Now that we have discussed the different types of charts, we need to take a look at the aspect of Scaling. We normally think in terms of arithmetically scaled charts i.e. charts where the increments on the Y-axis move up by equal amounts. This is the commonest form of scaling used in charts. But think of this. ACC moved from a low of 128 to 10500 in a span of about two years. Infosys has moved from double digits to five digit numbers. How can such stock price moves be fitted in a single chart? No doubt, the computer will be able to do so but if one is using hand plotted charts; the run away stock is a nightmare.

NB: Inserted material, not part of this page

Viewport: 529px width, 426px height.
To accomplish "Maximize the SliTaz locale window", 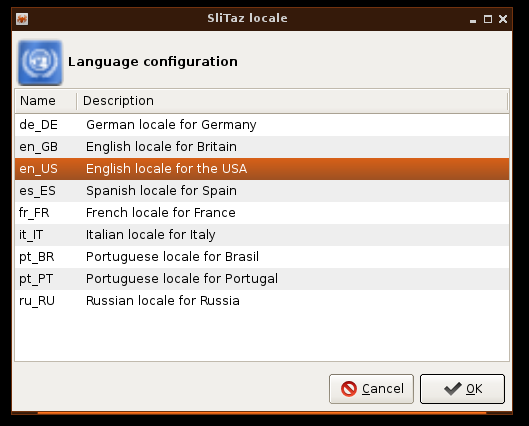I will pyautogui.click(x=488, y=19).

PERCENTAGE SCALE ARITHMETIC SCALE
SAME STOCK BUT SEE THE DIFFERENCE IN THEIR VIEW!
 
The two charts above show the same stock between the same time periods. The difference in the detailing is clearly evident. The chart on the left is the semi log scale (percentage) while the one on the right is an arithmetically scaled chart. One can see a lot more detail of the lower prices in the chart on the left while almost none are visible on the chart in the right. This is because the price move occurred from a low of around 65 to a high of 3500.
 
When such long price moves are to be seen, it is always better to switch to semi log scaled charts. The use of a software makes this change over quite easy. If hand drawn charts were maintained, one would have to make two separate charts for the same. In general, longer-term charts should be viewed using semi log scale (as they would contain more price data than a short term chart).
 
OTHER CHART FORMS
 
There are a couple of other charting techniques. The Point and figure chart for example,does away with Time as an element and concentrates only on price. In this chart, no plots are made unless the prices move by a certain predecided amount. Lets say we define the market movement to be of value only if there is a movement of 5 points (from 240-245 for e.g). We would plot only if such a move occurs. All moves below 5 points are ignored. Kagi and Renko and Three Line break charts are also similar price oriented plots with different logics for making the plot.